While the role and the support of the Supreme Court in trying to empower FIA in order for it to be able to discharge its mandate is obvious, there is also ample evidence that FIA was aware that US sanctions formed a clear and present danger for Pakistan and worked closely with the Foreign Office to neutralise the threat by forcing the relevant ministries to support the required legislation. By all accounts, the FIA kept the Foreign Office of the progress at each step of the legislative process which in turn stayed in touch with Pakistan’s foreign partners including the United States to ensure that Pakistan’s efforts, even those in pipeline, did not go unregistered and unacknowledged.
Everyone connected with the exercise, both at the Foreign Office as well as the FIA, spent the month of June on tenterhooks waiting to see whether the legislation would prove enough to save Pakistan from slipping down to Tier 3 and the dreaded sanctions. Those within the FIA who were familiar with Pakistan’s data submitted in response to the State Department’s annual questionnaires were particularly nervous because, for no fault of theirs, the data did not adequately reflect all the anti-trafficking efforts being made in the country at different levels and appeared, perhaps misleadingly, to be “softer” than the data submitted the previous year. There was also some concern whether the new legislation would form part of the factors State Department would take into consideration in determining Pakistan’s ranking given that the laws were enacted after the coverage period for the 2018 report which stretched from March 2017 to March 2018.

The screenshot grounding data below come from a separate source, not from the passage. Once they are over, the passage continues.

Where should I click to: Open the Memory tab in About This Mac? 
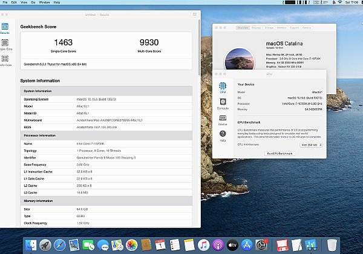click(282, 28)
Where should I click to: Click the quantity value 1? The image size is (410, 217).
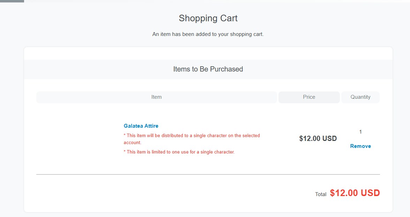click(x=360, y=132)
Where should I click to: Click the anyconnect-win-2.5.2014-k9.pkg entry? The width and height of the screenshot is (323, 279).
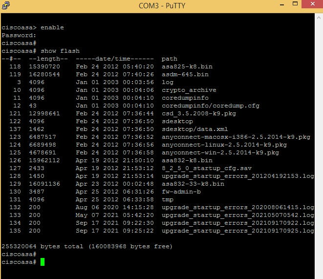click(x=220, y=152)
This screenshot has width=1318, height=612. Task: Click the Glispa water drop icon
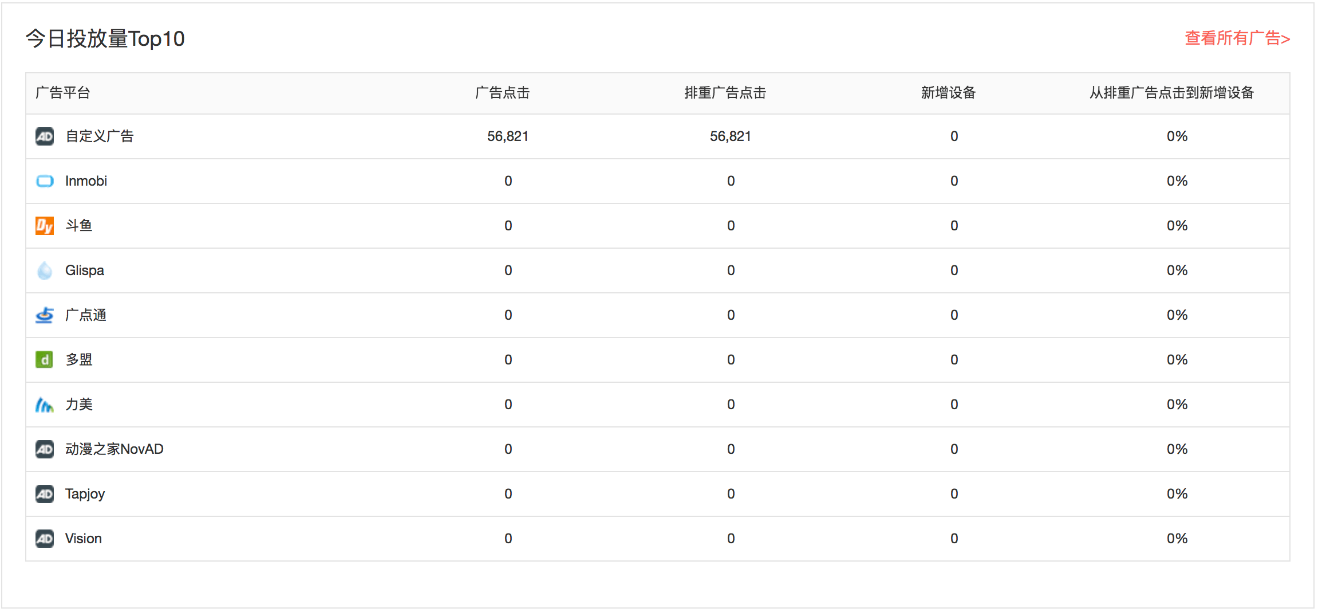[x=45, y=270]
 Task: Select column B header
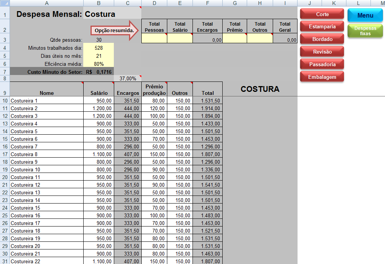[x=99, y=3]
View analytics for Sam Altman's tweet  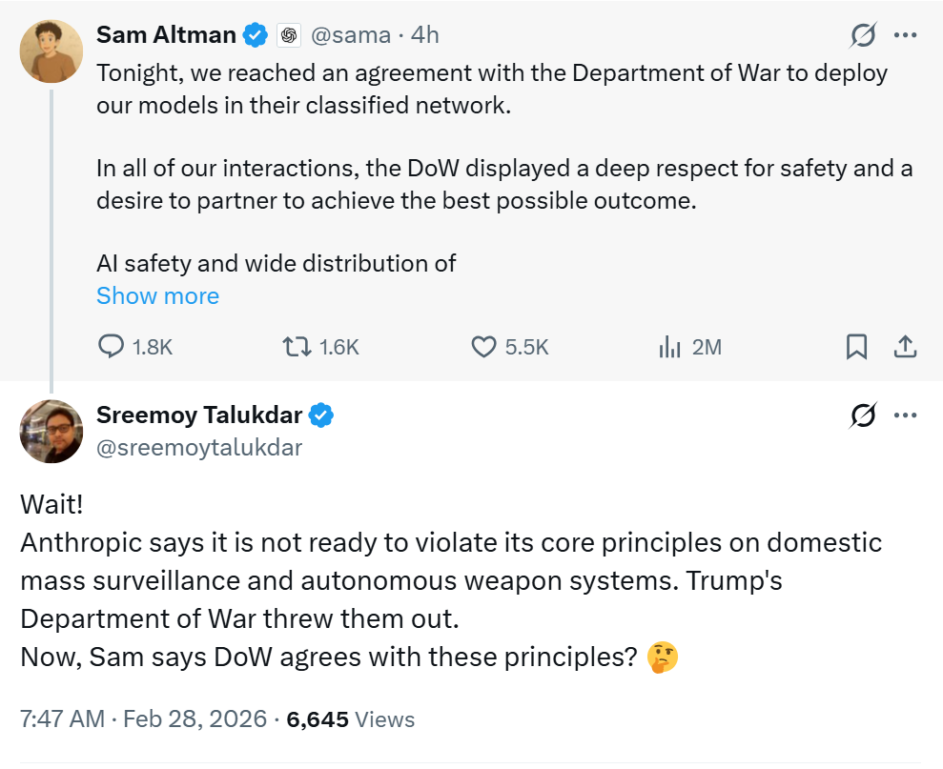click(671, 347)
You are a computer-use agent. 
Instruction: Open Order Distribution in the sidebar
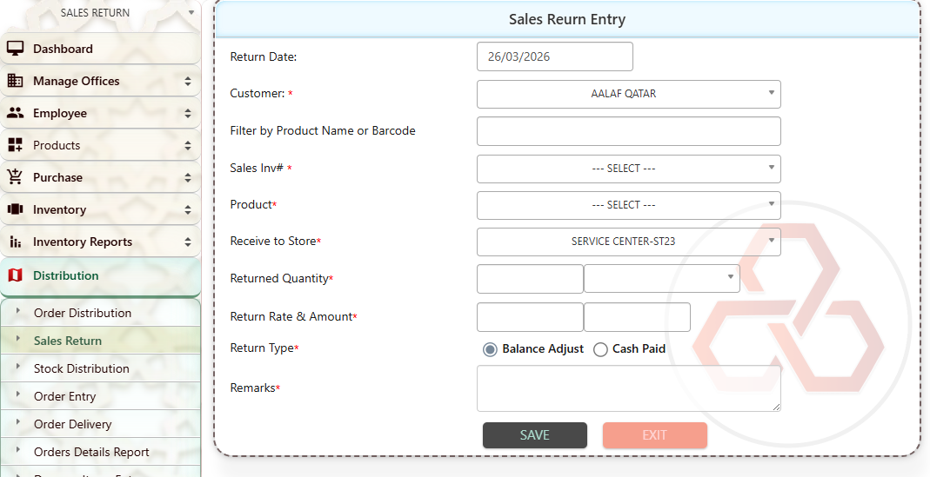[83, 313]
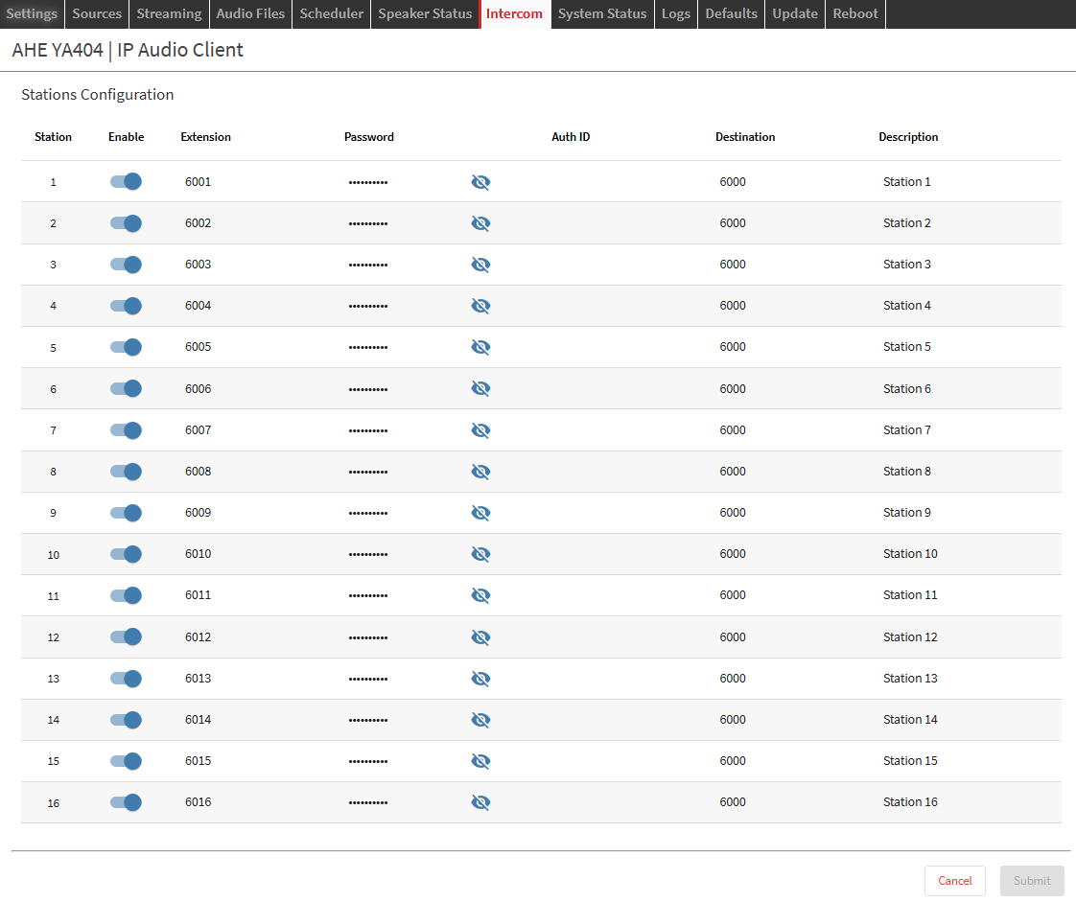Viewport: 1076px width, 902px height.
Task: Go to the System Status tab
Action: 602,14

In the end, none of these things mattered and as a consequence perhaps of a combination of factors including an aggressive case for Pakistan made out in meeting with Director Kari Johnstone at FIA Headquarters in December last year, a convincing annual “Trafficking in Persons” report prepared by FIA despite the absence of adequate data, effective diplomacy by the Foreign Office and most of all, the new legislation drafted by FIA in line with international standards and passed with support of the Supreme Court, helped save the day for Pakistan. In a country rendered dysfunctional by perpetual dissent and discord, this is a rare example of multiplicity of stakeholders and actors, including also the Ministry of Interior, Law and Justice Division and the Parliament, coming together to achieve success for the country. Would it be too much to expect more arms of the government to follow this example and achieve similar results in other areas in the future?